Join Data
Enrich one dataset with columns from another using various join types (inner, left, right, full outer, cross).
Join Data
Processing
This function enriches a primary dataset (left data) by combining it with columns from a lookup dataset (right data) based on common keys. Users can specify the type of join (inner, left, right, full outer, cross), map corresponding join columns, define which columns to keep from each source, and handle duplicate column names using suffixes.
Inputs
- left data
- The primary dataset (left side of the join) to be enriched.
- right data
- The lookup dataset (right side of the join) containing supplementary data.
- join columns (optional)
- A list defining the columns used for matching records. This can be a list of simple column names (if they match in both datasets) or a key-value list defining the mapping (e.g.,
left_key: right_key). Required for all joins except cross joins. - join type (optional)

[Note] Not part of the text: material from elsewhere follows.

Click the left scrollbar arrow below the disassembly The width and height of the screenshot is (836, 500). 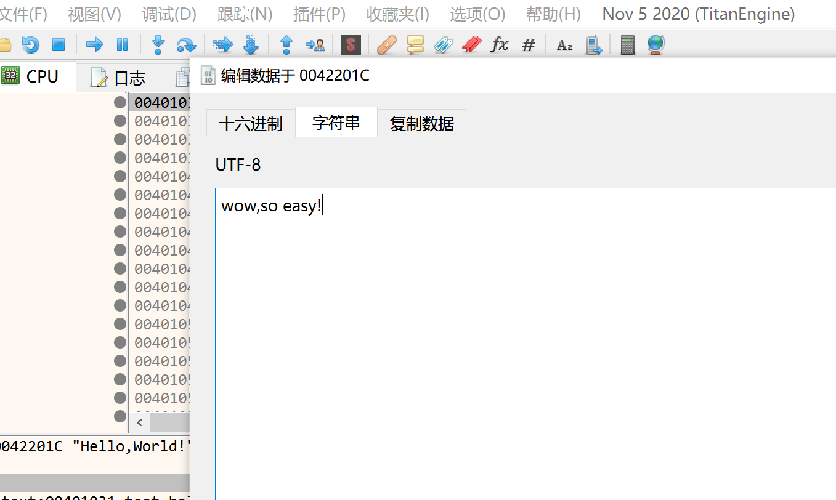pyautogui.click(x=139, y=422)
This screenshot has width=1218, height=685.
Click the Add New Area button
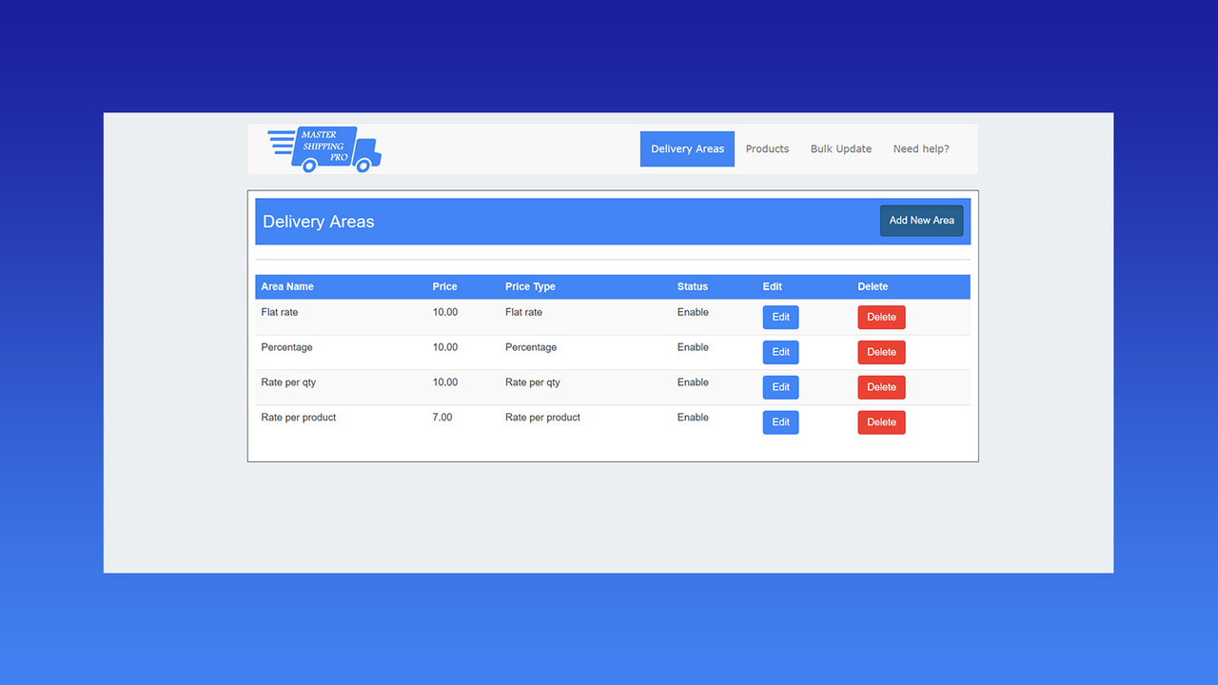[921, 220]
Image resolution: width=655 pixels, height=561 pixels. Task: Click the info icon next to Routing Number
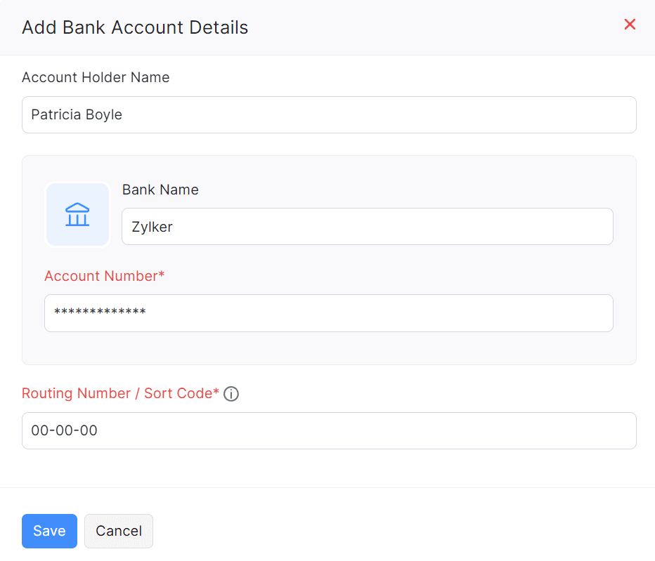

- The type of join to perform (e.g., inner, left, right, full, cross). Defaults to the value set in options.
- left columns (optional)
- A list of specific column names to retain from the left dataset. If left empty, all columns from the left dataset are kept.
- right columns (optional)
- A list of specific column names to retain from the right dataset. If left empty, all columns from the right dataset are kept.
Inputs Types
| Input | Types |
|---|---|
left data |
DataFrame, ArrowTable |
right data |
DataFrame, ArrowTable |
join columns |
List |
join type |
Str |
left columns |
List |
right columns |
List |
You can check the list of supported types here: Available Type Hints.
Outputs
- result
- The resulting dataset after the join operation, containing merged and selected columns from both input datasets. The format depends on the
Output Formatoption.
Outputs Types
| Output | Types |
|---|---|
result |
DataFrame, ArrowTable |
You can check the list of supported types here: Available Type Hints.
Options
The Join Data brick contains some changeable options:
- Join Type
- Determines how the datasets are combined. Available choices are:
inner,left,right,full(full outer), andcross. Defaults toleft. - Join Columns Mapping
- Specifies which columns in the left dataset match which columns in the right dataset. This uses key-value pair mapping, where the key is the left column and the value is the right column.
- Left Columns to Keep
- List of column names to retain from the left dataset. If this list is empty, all columns from the left dataset are included in the output.
- Right Columns to Keep
- List of column names to retain from the right dataset. If this list is empty, all columns from the right dataset are included in the output.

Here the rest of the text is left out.